Schleswig-Holsteins Ministerpräsident Daniel Günther begrüßt Pläne der Bundesregierung zur Einführung einer Zuckerabgabe. „Dass das Thema Zuckersteuer für die Bundesregierung offenbar an Bedeutung gewinnt, begrüße ich ausdrücklich“, sagte der CDU-Politiker in Kiel. Entscheidend sei nun, was die schwarz-rote Koalition am Ende konkret vorlege.
Günther mahnte zugleich, eine solche Abgabe dürfe nicht nur fiskalischen Zwecken dienen. Er teile die Auffassung von Bayerns Ministerpräsident Markus Söder, „dass sie nicht zum Stopfen von Haushaltslöchern genutzt werden sollte, sondern der Gesundheit unserer Kinder und Jugendlichen zugutekommen muss“.
Zustimmung kam auch vom Grünen-Politiker Cem Özdemir. Auf X schrieb der designierte Ministerpräsidentenkandidat Baden-Württembergs: „Gut, dass sich die Bundesregierung und vor allem die Union jetzt endlich bewegen.“ Er unterstütze seit Langem eine Abgabe auf stark zuckerhaltige Getränke – „nicht, weil der Staat mehr Geld braucht, sondern weil wir weniger Diabetes und Übergewicht wollen, gerade bei Kindern“. Zugleich kritisierte Özdemir, Gesundheit dürfe „keine Frage der Kassenlage sein“.
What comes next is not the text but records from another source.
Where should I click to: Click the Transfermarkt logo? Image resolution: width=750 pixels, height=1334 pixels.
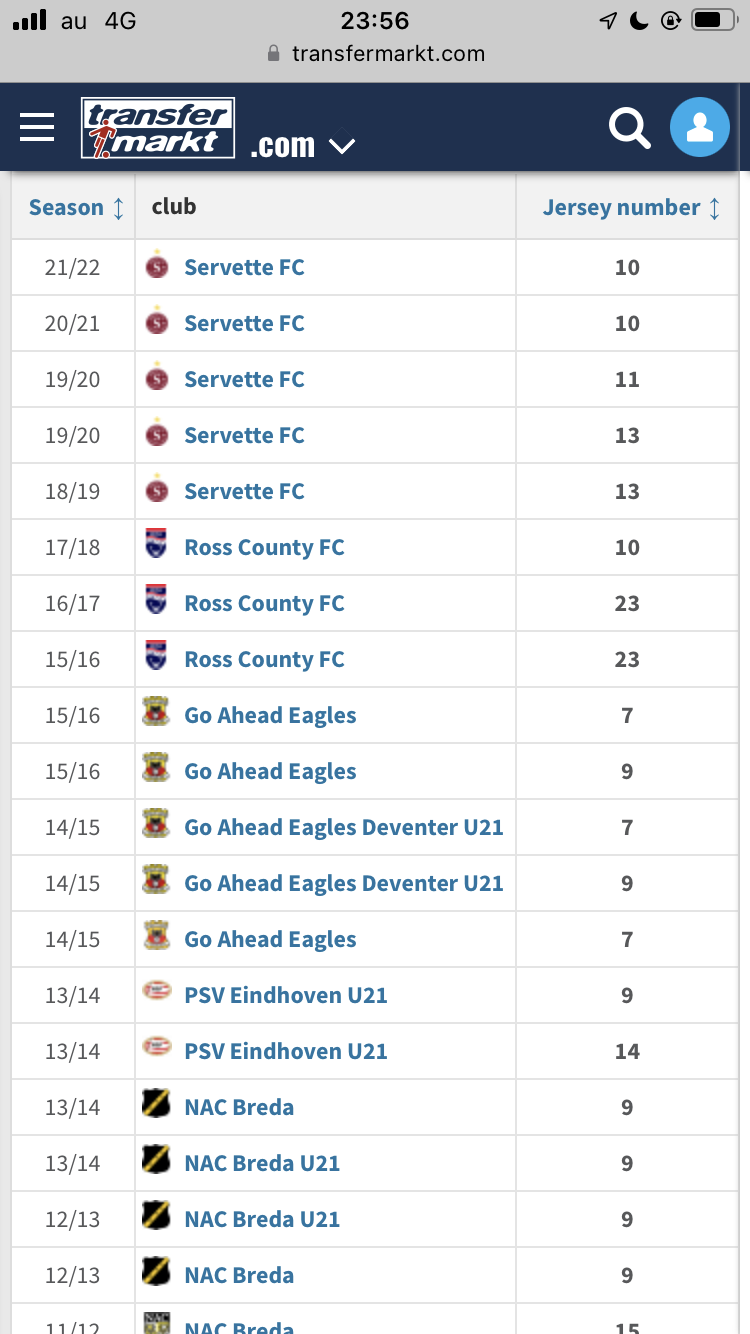pyautogui.click(x=158, y=128)
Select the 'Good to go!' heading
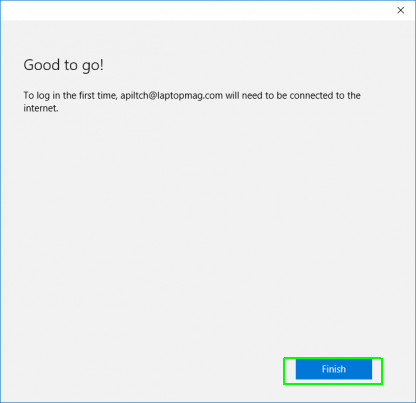 tap(63, 65)
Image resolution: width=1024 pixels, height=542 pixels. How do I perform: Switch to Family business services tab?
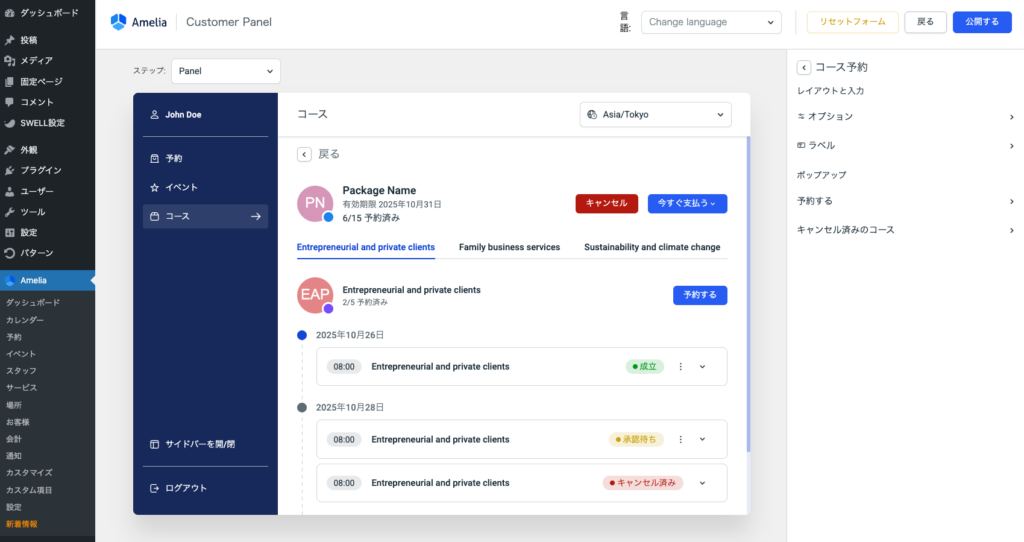(509, 247)
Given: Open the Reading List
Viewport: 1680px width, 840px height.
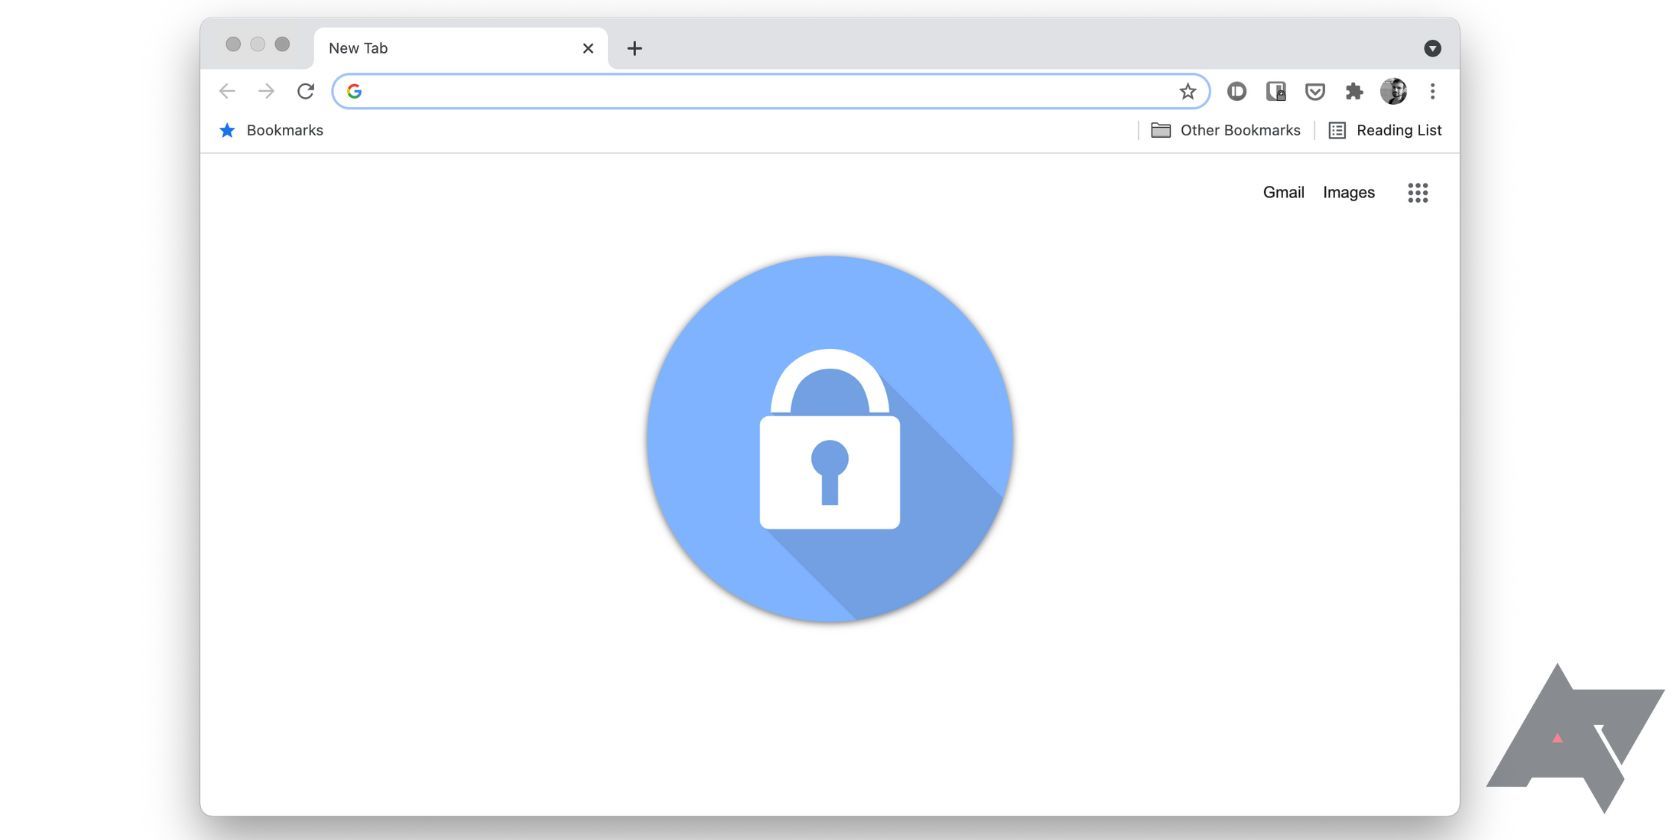Looking at the screenshot, I should [x=1385, y=130].
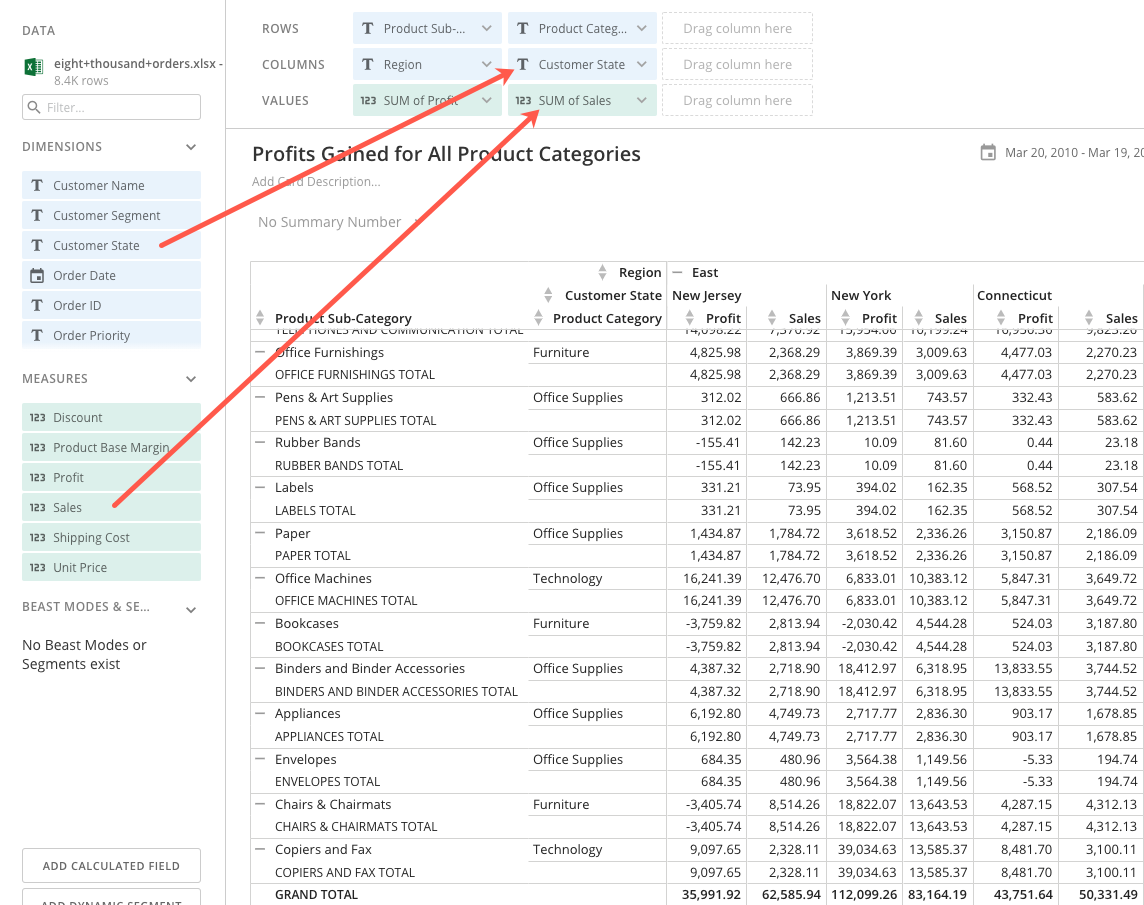Toggle sort on the Region column header
The height and width of the screenshot is (905, 1144).
click(x=602, y=272)
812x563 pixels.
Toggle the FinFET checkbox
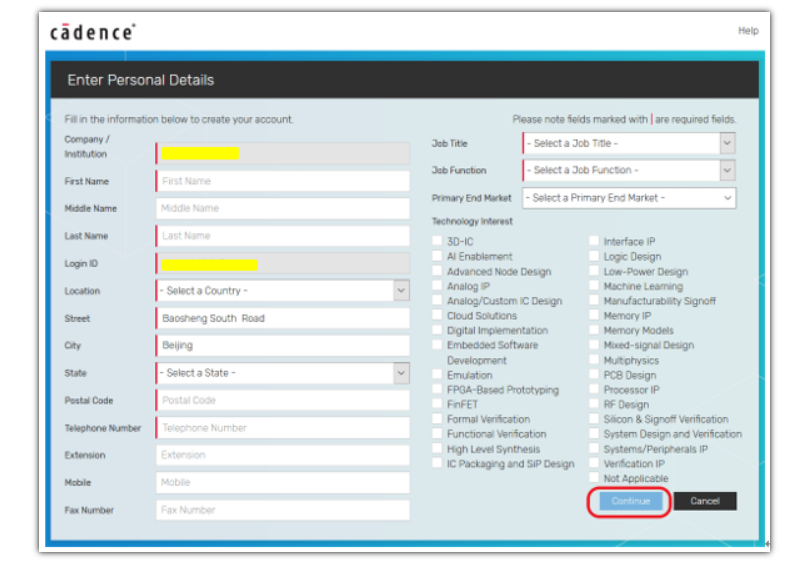(437, 404)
Vorschlag in der Union einst abgelehnt
Hintergrund sind Empfehlungen einer Kommission zur Entlastung der gesetzlichen Krankenversicherung. Das von Gesundheitsministerin Nina Warken (CDU) eingesetzte Gremium schlug unter anderem eine gestaffelte Abgabe auf stark zuckerhaltige Erfrischungsgetränke vor. Aus Kreisen des Bundesfinanzministeriums hieß es zuletzt, neben einer Zuckerabgabe würden auch höhere Alkohol- und Tabaksteuern sowie der Abbau von Finanzhilfen geprüft.
Brisant ist der Vorstoß auch, weil ein ähnlicher Vorschlag in der Union noch vor wenigen Monaten scheiterte. Auf dem CDU-Bundesparteitag im Februar war Günthers schleswig-holsteinischer Landesverband mit einem Antrag für eine Limosteuer abgeblitzt. Aus der Parteiführung hieß es damals, eine Zuckersteuer sei „grüne Bevormundungspolitik“.
Scharfe Kritik kam dagegen von AfD-Chefin Alice Weidel. Auf X schrieb sie, die geplante Abgabe diene „nicht der Gesundheit, sondern der Finanzierung von Klima-, Migrations- und Ukrainepolitik“. Eine Zuckersteuer werde ihre Partei „sofort wieder abschaffen“.